##### Document excerpt #####

Hazel was born on a Tuesday night at the close of July in 2002. I’d been laboring since the evening before – back labor it was called, which meant I mostly felt the contractions in my lower back. I’d heard that first time mothers are often sent home from the hospital because they come in too soon, but by the time I went in, I was nearly hobbling with pain. They wheeled me into a delivery room and asked what took so long. She was born at 9:37 pm. She came out laughing – a small, stiffled giggle. It was not a cry. I told this to my sister and she said it was because of all those comedies we watched in that hotel room in Morris Plains, New Jersey. Hazel had been holding that giggle for months.
Hazel’s first word was “woof woof,” for dog. Her second was “cock,” which was for cars. This was awkward when we were in public and she’d shriek “COCK!” when a car drove by. If people were around I’d say loudly “Yes that’s right Hazel, it’s a CAR.” After a while it seemed kind of pointless. All my correcting her did no good and she continued shouting the obscenity gleefully, sometimes accompanied by frantic pointing, any time a car went by, which was a lot. So I stopped correcting her and would instead say “That’s right sweetie, good job, it’s a cock.”

##### Source data #####

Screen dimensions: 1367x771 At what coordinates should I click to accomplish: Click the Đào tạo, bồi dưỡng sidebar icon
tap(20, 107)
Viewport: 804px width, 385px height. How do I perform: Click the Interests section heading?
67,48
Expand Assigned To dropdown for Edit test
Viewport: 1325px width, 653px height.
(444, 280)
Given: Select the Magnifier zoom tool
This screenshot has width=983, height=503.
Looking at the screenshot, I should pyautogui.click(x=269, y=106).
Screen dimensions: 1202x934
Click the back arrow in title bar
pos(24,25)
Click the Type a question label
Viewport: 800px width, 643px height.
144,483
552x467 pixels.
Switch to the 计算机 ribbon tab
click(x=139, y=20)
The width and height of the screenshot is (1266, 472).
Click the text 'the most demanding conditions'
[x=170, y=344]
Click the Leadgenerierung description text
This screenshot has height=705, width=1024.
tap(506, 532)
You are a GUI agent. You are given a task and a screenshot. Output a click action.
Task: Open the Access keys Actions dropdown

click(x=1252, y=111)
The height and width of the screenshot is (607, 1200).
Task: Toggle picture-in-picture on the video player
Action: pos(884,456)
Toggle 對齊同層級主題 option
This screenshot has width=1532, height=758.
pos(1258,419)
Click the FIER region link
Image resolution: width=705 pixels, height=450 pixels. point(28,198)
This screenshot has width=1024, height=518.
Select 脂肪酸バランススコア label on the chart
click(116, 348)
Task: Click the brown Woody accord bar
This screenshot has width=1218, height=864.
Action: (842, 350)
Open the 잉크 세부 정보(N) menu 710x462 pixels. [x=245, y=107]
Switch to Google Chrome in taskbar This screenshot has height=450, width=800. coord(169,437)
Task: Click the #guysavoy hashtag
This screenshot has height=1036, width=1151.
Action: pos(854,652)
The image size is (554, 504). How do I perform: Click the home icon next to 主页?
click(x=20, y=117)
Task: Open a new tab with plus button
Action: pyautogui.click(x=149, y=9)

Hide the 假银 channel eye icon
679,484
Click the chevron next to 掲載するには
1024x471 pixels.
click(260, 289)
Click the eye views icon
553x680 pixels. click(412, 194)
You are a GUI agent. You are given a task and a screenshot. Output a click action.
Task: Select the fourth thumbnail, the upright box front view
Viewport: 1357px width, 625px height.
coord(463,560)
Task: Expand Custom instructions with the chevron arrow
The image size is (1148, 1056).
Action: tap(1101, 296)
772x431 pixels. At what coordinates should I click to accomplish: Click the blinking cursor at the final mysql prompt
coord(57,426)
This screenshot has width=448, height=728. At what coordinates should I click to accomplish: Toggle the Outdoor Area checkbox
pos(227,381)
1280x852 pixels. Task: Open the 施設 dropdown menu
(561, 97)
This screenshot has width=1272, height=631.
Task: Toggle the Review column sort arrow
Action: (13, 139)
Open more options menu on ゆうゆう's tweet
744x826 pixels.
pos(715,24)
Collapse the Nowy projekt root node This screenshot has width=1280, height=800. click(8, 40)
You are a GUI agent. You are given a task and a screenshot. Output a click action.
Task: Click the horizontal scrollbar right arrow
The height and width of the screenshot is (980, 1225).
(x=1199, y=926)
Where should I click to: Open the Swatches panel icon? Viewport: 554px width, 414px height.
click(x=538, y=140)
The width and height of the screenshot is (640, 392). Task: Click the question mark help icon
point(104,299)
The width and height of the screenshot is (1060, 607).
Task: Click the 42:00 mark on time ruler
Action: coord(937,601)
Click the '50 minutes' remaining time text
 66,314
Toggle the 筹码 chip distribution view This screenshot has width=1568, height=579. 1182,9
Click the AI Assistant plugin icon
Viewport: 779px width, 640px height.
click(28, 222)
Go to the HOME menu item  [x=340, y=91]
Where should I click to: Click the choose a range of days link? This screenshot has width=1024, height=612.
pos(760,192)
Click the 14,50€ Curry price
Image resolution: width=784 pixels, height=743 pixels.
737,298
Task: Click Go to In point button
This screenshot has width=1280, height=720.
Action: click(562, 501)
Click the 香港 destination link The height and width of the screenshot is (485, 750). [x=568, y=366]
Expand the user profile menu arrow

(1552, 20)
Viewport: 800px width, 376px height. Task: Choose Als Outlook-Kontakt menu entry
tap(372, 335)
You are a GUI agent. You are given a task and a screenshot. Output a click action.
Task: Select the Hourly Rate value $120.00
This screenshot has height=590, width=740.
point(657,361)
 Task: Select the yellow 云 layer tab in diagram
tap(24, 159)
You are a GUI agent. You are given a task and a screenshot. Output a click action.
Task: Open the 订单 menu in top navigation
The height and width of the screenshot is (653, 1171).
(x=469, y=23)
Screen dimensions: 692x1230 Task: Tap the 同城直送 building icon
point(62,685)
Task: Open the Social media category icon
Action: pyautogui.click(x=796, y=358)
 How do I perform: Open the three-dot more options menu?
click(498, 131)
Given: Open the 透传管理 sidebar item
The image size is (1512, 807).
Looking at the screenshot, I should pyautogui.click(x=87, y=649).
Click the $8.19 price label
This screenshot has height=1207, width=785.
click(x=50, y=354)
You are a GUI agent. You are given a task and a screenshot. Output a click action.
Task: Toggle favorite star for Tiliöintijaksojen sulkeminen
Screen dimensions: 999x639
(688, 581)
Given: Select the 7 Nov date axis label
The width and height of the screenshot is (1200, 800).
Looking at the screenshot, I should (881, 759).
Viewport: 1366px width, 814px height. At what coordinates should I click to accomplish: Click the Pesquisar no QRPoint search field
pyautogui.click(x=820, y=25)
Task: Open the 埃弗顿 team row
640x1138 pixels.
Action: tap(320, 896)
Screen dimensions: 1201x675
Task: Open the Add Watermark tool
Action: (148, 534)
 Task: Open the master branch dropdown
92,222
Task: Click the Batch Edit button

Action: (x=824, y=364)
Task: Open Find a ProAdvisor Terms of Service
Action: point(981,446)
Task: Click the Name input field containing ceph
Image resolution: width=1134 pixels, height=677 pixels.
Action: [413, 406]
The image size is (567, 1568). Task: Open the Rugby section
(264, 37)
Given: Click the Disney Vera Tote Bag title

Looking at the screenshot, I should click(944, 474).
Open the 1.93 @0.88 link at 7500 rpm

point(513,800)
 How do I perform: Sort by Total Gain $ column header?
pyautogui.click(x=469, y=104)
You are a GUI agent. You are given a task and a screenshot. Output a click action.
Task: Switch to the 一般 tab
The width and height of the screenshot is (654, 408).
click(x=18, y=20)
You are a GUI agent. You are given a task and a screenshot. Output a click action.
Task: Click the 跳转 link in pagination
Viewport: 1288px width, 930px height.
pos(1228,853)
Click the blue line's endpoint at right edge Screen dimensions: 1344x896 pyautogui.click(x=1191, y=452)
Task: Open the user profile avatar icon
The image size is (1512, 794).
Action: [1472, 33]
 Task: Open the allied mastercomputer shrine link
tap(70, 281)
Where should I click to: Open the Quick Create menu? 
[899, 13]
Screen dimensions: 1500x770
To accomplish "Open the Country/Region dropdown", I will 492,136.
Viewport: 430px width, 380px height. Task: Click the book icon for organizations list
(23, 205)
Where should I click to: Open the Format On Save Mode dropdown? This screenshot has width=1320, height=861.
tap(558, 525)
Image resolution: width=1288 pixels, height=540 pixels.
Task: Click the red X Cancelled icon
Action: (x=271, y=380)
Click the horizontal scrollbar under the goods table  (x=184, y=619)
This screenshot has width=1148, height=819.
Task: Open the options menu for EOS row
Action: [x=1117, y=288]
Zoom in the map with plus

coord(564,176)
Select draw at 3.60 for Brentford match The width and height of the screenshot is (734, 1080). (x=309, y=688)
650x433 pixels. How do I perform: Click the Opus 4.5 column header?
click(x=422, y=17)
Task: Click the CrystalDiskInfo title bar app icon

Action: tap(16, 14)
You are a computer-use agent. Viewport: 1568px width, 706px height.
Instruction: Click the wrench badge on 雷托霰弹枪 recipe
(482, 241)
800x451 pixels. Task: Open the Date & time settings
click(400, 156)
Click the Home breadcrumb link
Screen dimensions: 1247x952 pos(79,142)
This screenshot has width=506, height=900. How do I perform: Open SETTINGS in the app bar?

#####

Questions to answer
(1) From the passage about Hazel's birth and first words, reproduce the text from "Hazel was born" up to and including "giggle for months.".
(2) Write the next part of the passage about Hazel's birth and first words, picking up after its final sentence.
The records are separate material and have no connection to the passage about Hazel.

Answers by item
(1)
Hazel was born on a Tuesday night at the close of July in 2002. I’d been laboring since the evening before – back labor it was called, which meant I mostly felt the contractions in my lower back. I’d heard that first time mothers are often sent home from the hospital because they come in too soon, but by the time I went in, I was nearly hobbling with pain. They wheeled me into a delivery room and asked what took so long. She was born at 9:37 pm. She came out laughing – a small, stiffled giggle. It was not a cry. I told this to my sister and she said it was because of all those comedies we watched in that hotel room in Morris Plains, New Jersey. Hazel had been holding that giggle for months.

(2)
She is not like me. She is not socially awkward or even remotely shy. She is outgoing and likes to sing and dance. For an entire year when she was 3, she wore princess dresses and high heeled slip-on dress-up shoes. When we had her first parent-teacher conference in nursery school, the first thing the teacher said to me when I sat down in one of those tiny chairs was: “I have never seen a child climb trees so well in high heels. So now we just let her.” Clappy shoes, Hazel called them, shoes that made a clap-clap noise to announce her presence, to make people turn and look.
She has a temper. She is small for her age. She makes a clicking sound with her tongue when she is in a deep sleep. She is a night owl and even as a baby, stayed up late and slept until nine or ten o’clock in the morning. No one believed a baby would sleep so late, but she did. On her cheek are three freckles, that’s it, just three. If you connected them it would make a perfect triangle. Hazel was going to be called Simone, because I thought she’d be darker, more earthy looking, with black eyes like her father. But she arrived a redhead, with pale mottled skin. And so we switched it. Her favorite song when she was little, was Modest Mouse’s “Float On.” She called this song “Cop Car” for the line: “I backed my car into a cop car the other day. Well he just drove off, sometime life’s ok.” She’d request the song again and again in the car.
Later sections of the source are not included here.